Your Corn Subsidies Are Making It Harder For Me To Afford My Bagels
And crop failures elsewhere and new emerging markets, but I’m still upset about that biofuel sham:
Posted: January 30th, 2008 | Filed under: Consumer Issues, Feed, Follow The MoneyPaying more for flour and wheat has forced H&H Bagels to raise prices in five-cent increments over the past year. In October, a bagel (sans butter or cream cheese) hit $1.20.
“Last year at this time, the price per bushel [of wheat] was $5.31,” said Jorge Delgado, counsel for H & H. “[This week] it was $14.22.”

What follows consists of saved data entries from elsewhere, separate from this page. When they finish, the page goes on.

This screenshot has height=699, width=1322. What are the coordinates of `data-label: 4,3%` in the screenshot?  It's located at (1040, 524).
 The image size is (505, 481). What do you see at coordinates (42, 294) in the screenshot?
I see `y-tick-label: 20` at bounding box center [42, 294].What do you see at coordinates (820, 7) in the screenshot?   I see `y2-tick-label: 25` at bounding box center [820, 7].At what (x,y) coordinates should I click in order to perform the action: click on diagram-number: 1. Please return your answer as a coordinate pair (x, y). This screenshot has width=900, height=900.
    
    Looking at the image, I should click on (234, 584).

David Jaffe, a sales rep from Fodera Foods in Queens, sells to roughly 70 Manhattan bagel shop and bakeries. His company may have to allocate goods based on customers’ payment history. “There is no raw material,” he said. “It’s crazy [to talk about allocations], but we’re getting there.”
He blamed price increases on the crop failure in Australia, which forced the Asian market to buy from here, compounded by Argentina not exporting wheat. Plus, more American farmers are switching to biofuels because of ethanol subsidies.

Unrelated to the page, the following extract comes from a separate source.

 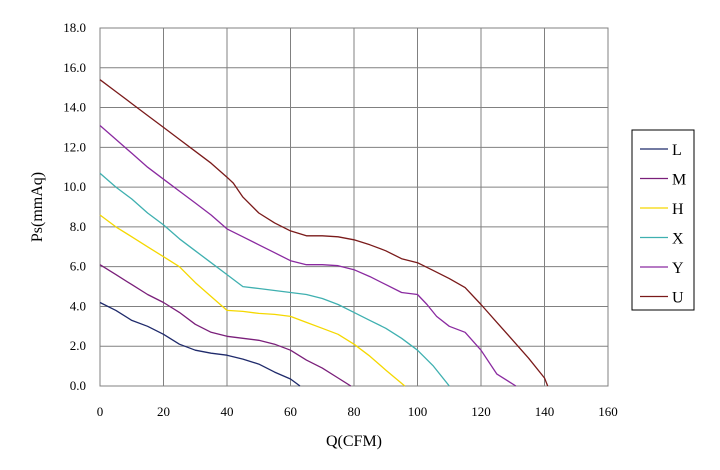 I want to click on legend-label-u: U, so click(x=678, y=298).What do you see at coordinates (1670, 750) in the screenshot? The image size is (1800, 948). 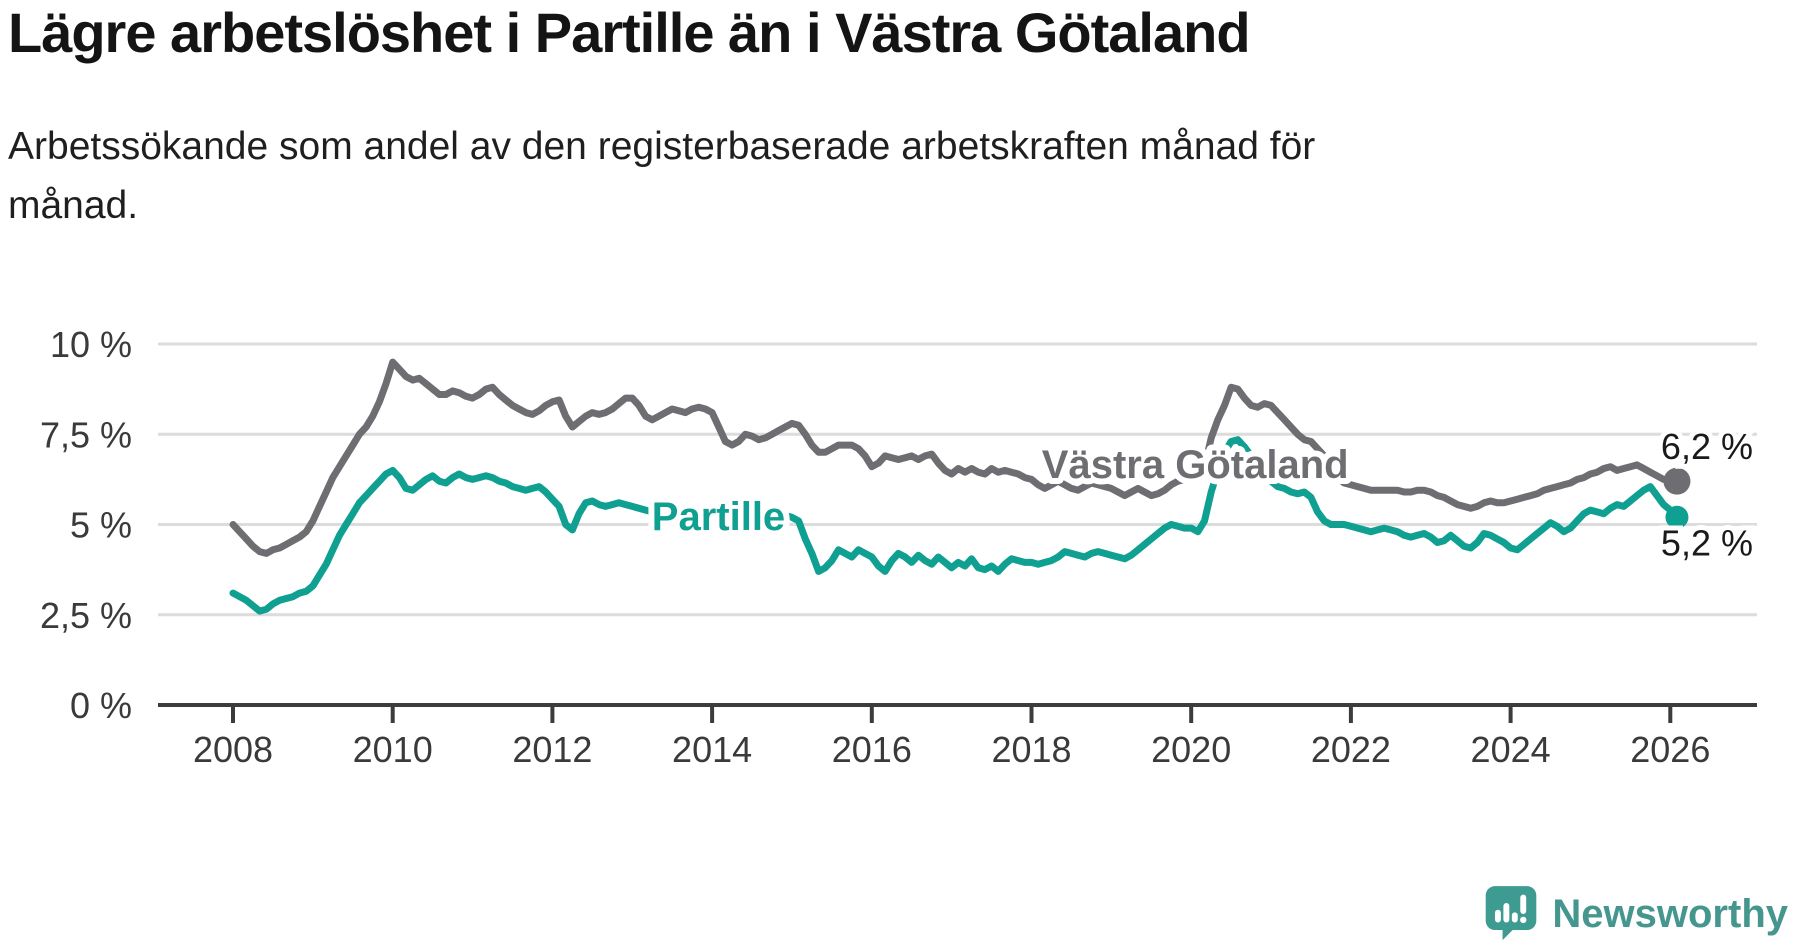 I see `x-axis-tick-label: 2026` at bounding box center [1670, 750]. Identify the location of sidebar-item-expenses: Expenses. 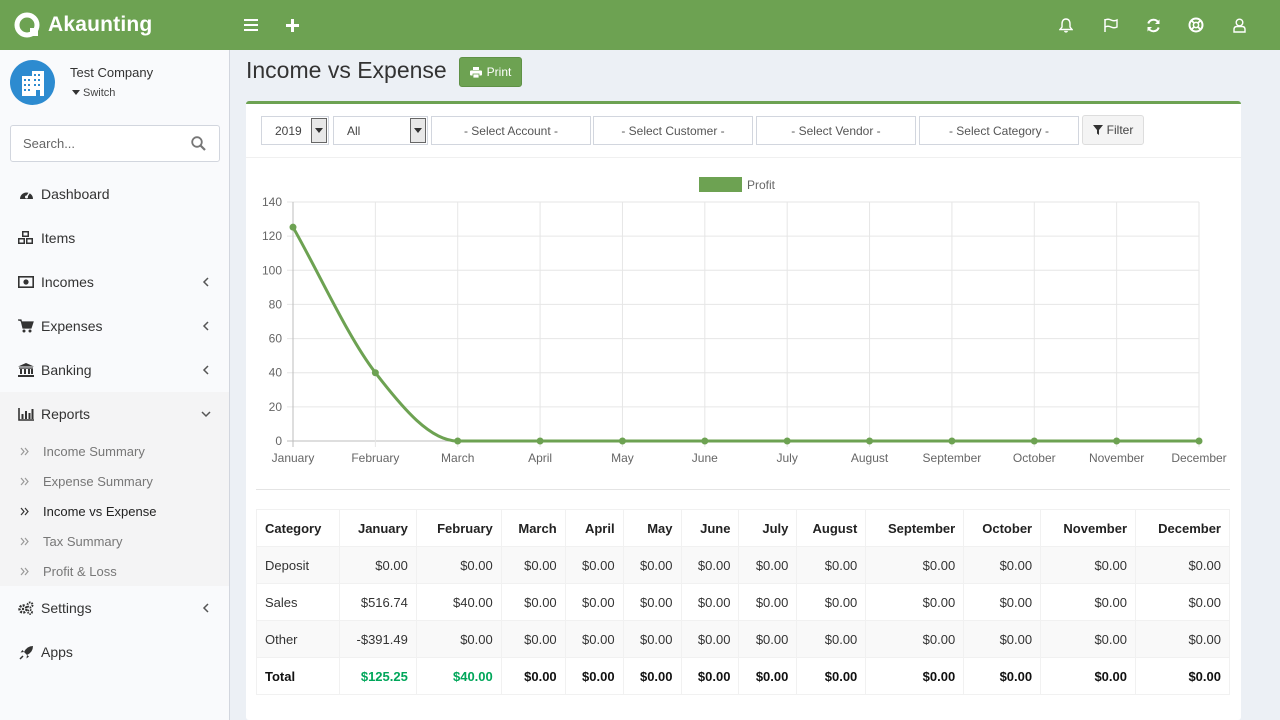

“We’re not in a good situation,” Jaffe said. “China is becoming Westernized and they don’t want to eat rice anymore, they want wheat. Basically, the whole baking industry is under attack and the hardest hit are those who use the most flour — bagels and bread.”

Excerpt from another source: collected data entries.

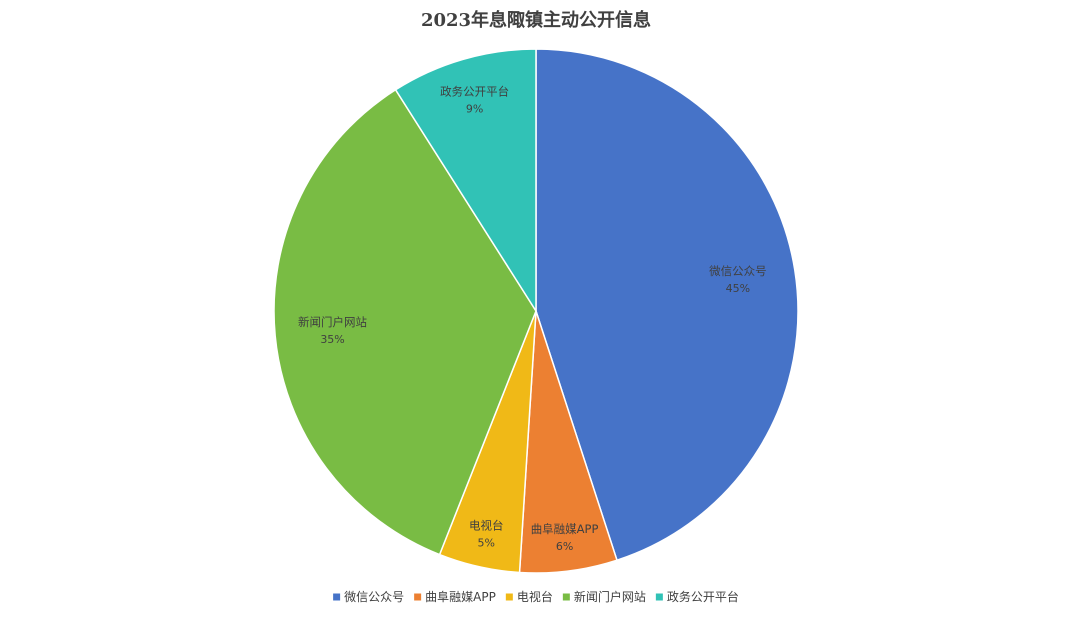 The width and height of the screenshot is (1077, 618). I want to click on data-label-category: 电视台, so click(486, 525).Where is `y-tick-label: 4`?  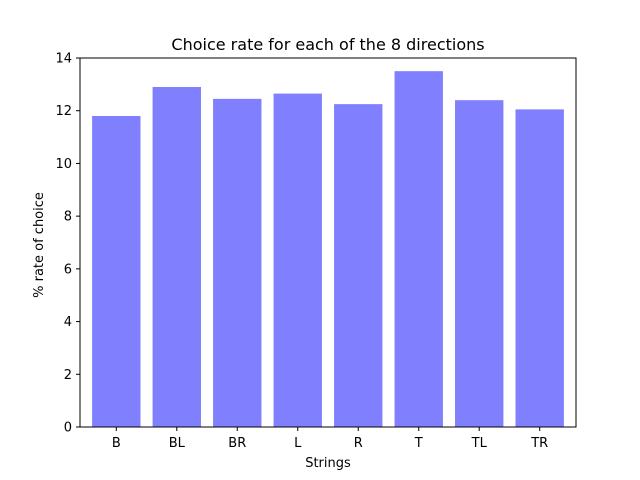 y-tick-label: 4 is located at coordinates (68, 322).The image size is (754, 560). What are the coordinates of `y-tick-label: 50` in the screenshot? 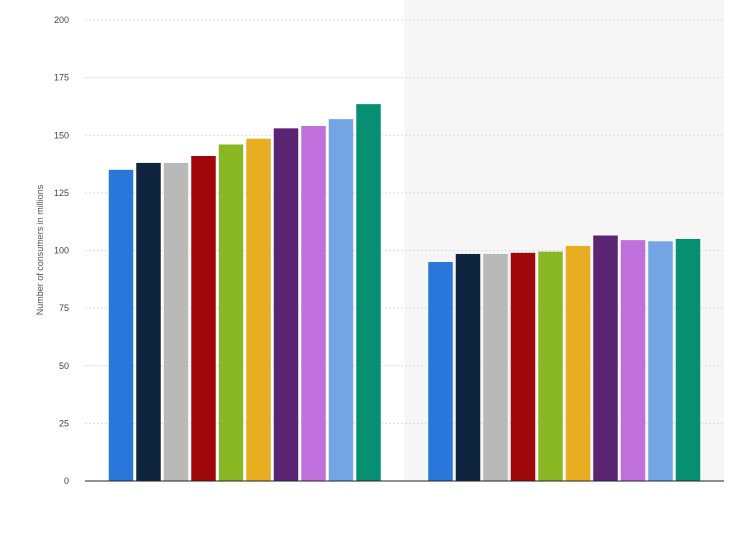 It's located at (64, 366).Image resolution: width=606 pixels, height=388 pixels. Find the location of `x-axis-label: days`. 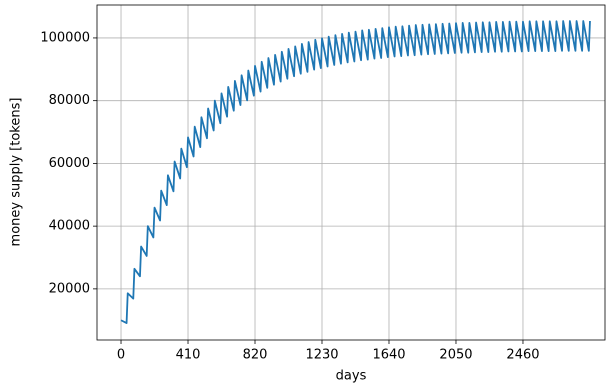

x-axis-label: days is located at coordinates (352, 376). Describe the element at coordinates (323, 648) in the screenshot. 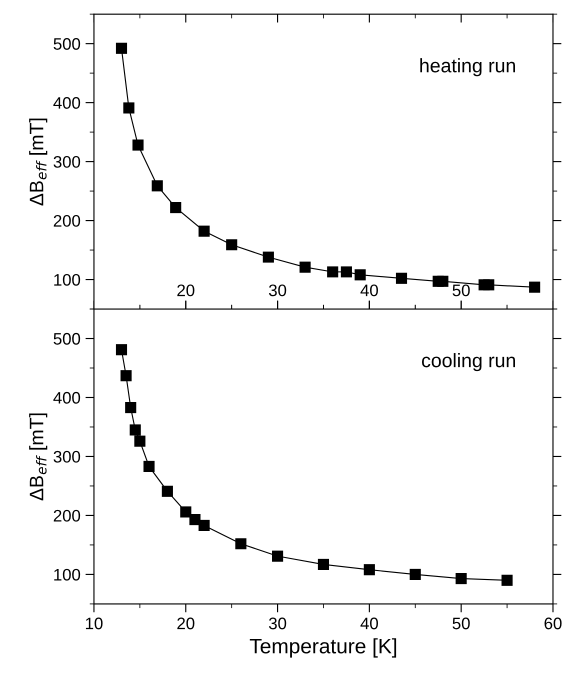

I see `x-axis-title: Temperature [K]` at that location.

Steve Ross, president of Coney Island Bialys & Bagels, who has kept prices at 70 cents for nearly a year, has seen fluctuations befire, but never a such a steady rise. “It’s always stayed around $18 to $20 a bag,” he said. Ross is now paying $35 for a 100-pound bag. He found out yesterday that’s set to jump $3.
David Wilpon, manager of Ess-a-Bagel, said prices rose 10 to 85 cents in October and they were considering another hike. At Daniel’s Bagels on Third Avenue, Arye Lewkowitz raised prices last month to 90 cents.
“It’s horrible. I don’t know what we’re going to do,” Lewkowitz said. “We’re going to have to sell a bagel for over $1.” He’s set to print new menus shortly, he said.